#### Extract to read

Wednesday, April 26, 2017

Round 5: Essendon 100 Collingwood 82

2017 AFL Round 6

COLLINGWOOD GEELONG
Time & Place:
Sunday April 30, 3:20pm EST
MCG
TV:
7mate / Fox Sports 3:00pm EST
Weather:
Min 9 Max 18
Chance of rain 20%: < 1mm
Wind: NW 17kph
Betting:
Collingwood $4.70
Geelong $1.19
ESSENDON       4.3.27     6.6.42    11.9.75     15.10.100
COLLINGWOOD  1.2.8     5.9.39     9.12.66     11.16.82

GOALS - Collingwood: Elliott 3, Moore 2, Wells 2, Sidebottom, Fasolo, Treloar, Crisp

BEST - Collingwood: Howe, Wells, Treloar, Sidebottom, Elliott

INJURIES - Collingwood: Tim Broomhead (jaw), Brodie Grundy (corked calf)

REPORTS - Collingwood: Nil

OFFICIAL CROWD - 87,605 at the MCG




1. Joe Daniher's potential is untapped
He frustrates with his set shot kicking but the 200cm forward is a dynamic player who can turn the contest in an instant. His long goal out of the centre square midway through the third quarter soon after Collingwood gained the lead was the big man at his best. He also hit Josh Green with an important pass five minutes later after running down the members' wing to stamp home the advantage. Helped by Cale Hooker's presence, Daniher is becoming a factor. He sealed his first win on Anzac Day with a goal from outside 50 that brought Essendon fans to their feet. A great game was justly rewarded with Daniher winning the Anzac Day Medal.
2. McDonald-Tipungwuti is the spark, Fantasia the eruption
A toe-poke in the first quarter from Anthony McDonald-Tipungwuti that landed in Orazia Fantasia's arms and ended in a goal was an ominous sign for the Magpies who could not match the Bombers' speed at the fall of the ball. Fantasia ended with four goals, while McDonald-Tipungwuti, although goalless, laid seven tackles and was electric all day. His chase down tackle of the other hyphenated player in the game, Will Hoskin-Elliott, was a special moment. The other speedster Josh Green filled his boots too kicking three smart goals.
The Pies' number five (Elliott) kicked his first goal since 2015 having missed last season with back injuries then having a delayed start to the year due to an ill-timed ankle injury.
3. Zach Merrett was pick No.26. He is a star
He was plucked with the Bombers' first pick in the 2013 NAB AFL Draft as the club began to compute what effect the penalties applied because of the supplements scandal might have on their future. Then list manager Adrian Dodoro called out Zach Merrett's name with pick No.26. He looked good in 2015 but then starred in 2016 to win the club's best and fairest. On Anzac Day with the game in the balance he took control in the final quarter, racking up 12 last-term touches to play in his first win on Anzac Day.
4. Set shots matter so much
It's like a broken record but at one end Josh Green and Orazio Fantasia were able to kick set shot goals while Taylor Adams and Alex Fasolo missed them at the other. One of Adams' shots was relatively difficult but the other should have been kicked late in the third quarter. Alex Fasolo missed two gettable shots in the first half to take his tally for the season to 4.10 from set shots, with Jack Crisp also missing when it mattered before half-time. It's broken Collingwood hearts.
5. How much has Collingwood missed Elliott?

#### Required actions
**a.** Why had Elliott gone without a goal since 2015, according to the match report? Reply in one to three sentences.
**b.** What official crowd figure does the match report give for the game at the MCG?
The lines after this point come from a separate source unrelated to the match report.

#### Data block

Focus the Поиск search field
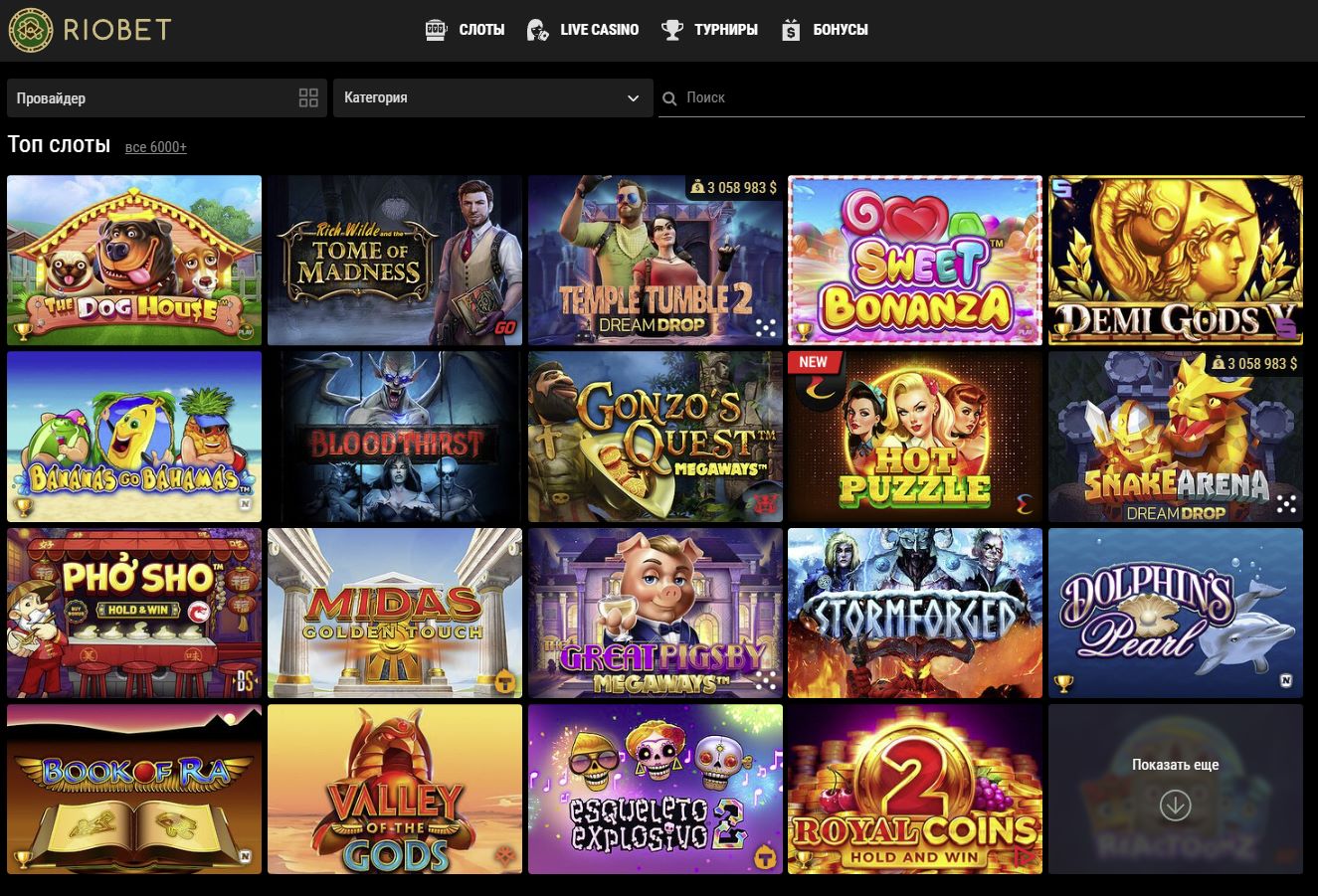[985, 97]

#### Task responses
**a.** Elliott missed the previous season with back injuries. His start to this year was then delayed by an ill-timed ankle injury.

**b.** 87,605